In that context, rather than embracing an "ex-gay" identity, many gay evangelicals attempt a life of celibacy instead. "In an era when the right worships the nuclear family and the left celebrates sexual authenticity," Worthen writes, that doesn't give them an obvious political home. Noting that the "idealized image of the heterosexual nuclear family has become the chief conservative rallying point of the culture wars," Worthen asks:
But does liberals' emphasis on gay marriage effectively send the same message? "If you end up accepting the progressive position, you then have a future: Gay people, you're supposed to get married, have romance, have children, and that's how you get security and stave off loneliness," said Eve Tushnet, a celibate Catholic lesbian writer who has a growing following among evangelicals. "But if you don't change your sexual ethic, then the challenge to your cultural mind-set is very deep because you're no longer able to offer gay people the forms of adult love that our culture recognizes." If the ex-gay ministries ironically introduced evangelicals to more fluid ideas of sexuality, the liberal campaign for gay marriage has reinforced the grip of traditional "family values."
And with that double paradox, I suggest you read the whole thing.
Being neither gay nor Christian myself, I have no stake in this beyond my belief that everyone involved should be free to work out their own approaches to these questions, and my hope that as many as possible end up with answers that allow them to be happy.
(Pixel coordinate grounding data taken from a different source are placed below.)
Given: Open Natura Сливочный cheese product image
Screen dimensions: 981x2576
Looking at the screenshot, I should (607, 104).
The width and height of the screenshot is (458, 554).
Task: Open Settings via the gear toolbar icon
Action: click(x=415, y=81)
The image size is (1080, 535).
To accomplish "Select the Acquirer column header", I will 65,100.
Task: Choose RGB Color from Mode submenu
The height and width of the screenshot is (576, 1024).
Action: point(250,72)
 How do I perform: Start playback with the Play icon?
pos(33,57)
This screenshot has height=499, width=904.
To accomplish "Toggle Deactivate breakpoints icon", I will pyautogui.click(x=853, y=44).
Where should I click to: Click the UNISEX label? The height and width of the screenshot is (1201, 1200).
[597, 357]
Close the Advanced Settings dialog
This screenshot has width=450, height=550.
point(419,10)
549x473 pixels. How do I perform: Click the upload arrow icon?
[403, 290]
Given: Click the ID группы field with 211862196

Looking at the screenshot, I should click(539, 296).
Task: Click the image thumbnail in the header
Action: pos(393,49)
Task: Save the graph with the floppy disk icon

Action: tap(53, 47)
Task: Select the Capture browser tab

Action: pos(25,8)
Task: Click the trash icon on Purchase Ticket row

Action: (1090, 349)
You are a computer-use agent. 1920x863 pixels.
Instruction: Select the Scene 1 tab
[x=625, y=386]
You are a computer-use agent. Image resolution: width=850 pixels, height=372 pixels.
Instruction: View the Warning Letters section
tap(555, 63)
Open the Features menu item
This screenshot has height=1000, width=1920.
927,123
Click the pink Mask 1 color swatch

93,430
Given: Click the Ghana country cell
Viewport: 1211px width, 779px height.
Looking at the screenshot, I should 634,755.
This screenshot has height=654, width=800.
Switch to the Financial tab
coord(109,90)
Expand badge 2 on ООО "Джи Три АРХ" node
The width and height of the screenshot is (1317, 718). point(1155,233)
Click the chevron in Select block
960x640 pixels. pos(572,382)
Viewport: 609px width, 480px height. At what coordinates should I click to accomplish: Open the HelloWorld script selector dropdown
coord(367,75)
But there's a broader political lesson here beyond any particular ideas about sex and God: Our simple model of a two-sided "culture war" just can't capture the dynamic diversity of the culture we actually live in. Contrary to cliché, we aren't two Americas. We're a big muddy mess of countless overlapping Americas, any of which might take something as significant as spirituality or sexuality in an unexpected direction.